As this website is a collaboration project between IT and history, we are very interested in how history is portrayed in popular gaming culture. Gaming is a multi-billion global business nowadays. There is an ever-growing field of students studying how historically themed games can help gamers playing with the past.
Many recently released games have historical themes and settings, allowing gamers to create an alternate history like Sid Meier’s Civilization. Or, for instance, Mafia 3, where gamers can interact with real historical eras as American Vietnam veteran hero in the American south during the seventies of the previous century.
One of the most famous games with historical settings is, of course, Assassin’s Creed franchise. It has long vended itself on how it interacts with and portrays historical scenes—for instance, Victorian London, Medieval Italy, fantastical tales of Templar conspiracy, and so on.

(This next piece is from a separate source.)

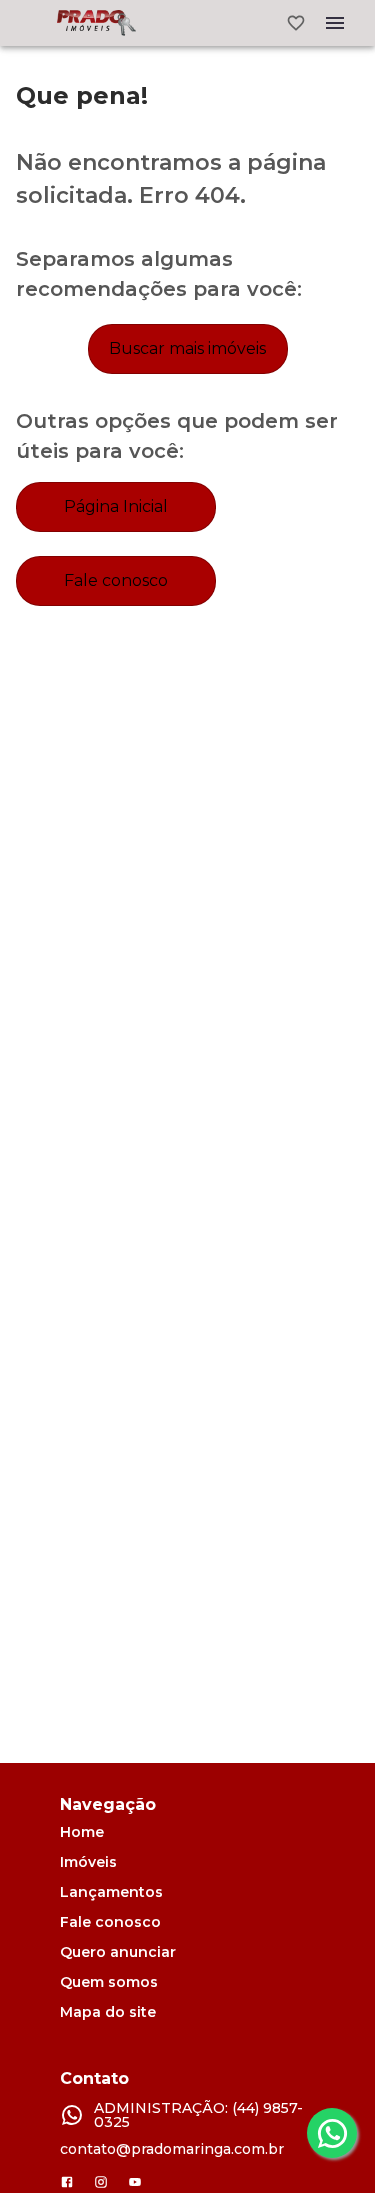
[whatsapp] (332, 2133)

Such video games offer exciting possibilities for historic collaboration with the past. One of the releases in the series franchise, Assassin’s Creed: Origins, welcomes gamers to ancient Egypt, allowing a special Discovery Tour game mode that allows players to participate in dozens of interactive tours organized by historians Egyptologists.
Also, older games such as Skyrim have been ported to new platforms such as Nintendo Switch, expanding the range of potential new generation of gamers.

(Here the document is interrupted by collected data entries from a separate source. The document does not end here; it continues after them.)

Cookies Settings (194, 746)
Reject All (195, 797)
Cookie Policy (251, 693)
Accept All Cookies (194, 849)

In addition to the ability to impart historical experiences to consumers and interact with heritage sites, as some academics argue, a closer look at some video games shows us between the way history is shown in the cinema and other forms of visual culture.
Let’s take a look at the Call of Duty franchise, especially the fourth in the series, whose setting is a second world war. There was a game’s trailer show, and the game’s production draws similarities to Steven Spielberg’s Saving Private Ryan during the launch event. On the other hand, the production team considered spending a lot of time researching Europe to ensure the game was as historically accurate as possible.
Next, one of the most anticipated titles in 2020 was an epic Wild West saga Red Dead Redemption 2. The game is inspired by Western cinematic genres’ history and the real history of times when America expanded to the west.
Focusing and referencing to the past is not used just by the big game titles. Also, it’s not always about the world wars. But there are also indie games like Never Alone, This War of Mine, 1979 Revolution: Black Friday, etc., which are often even more nuanced and vibrant to the historical periods and unique political situations that are mostly overlooked in popular culture.
There are now more and more communities of researchers in the historical network of game studies. The History Respawned podcast sees academics and game developers discuss in detail the types of presentations that popular (and more obscure) games offer players, while sites like Gaming the Past explore ways games can and are used to engage students into history. Archaeoogaming is also built into historical digital games with projects dedicated to the archaeological exploration of the past.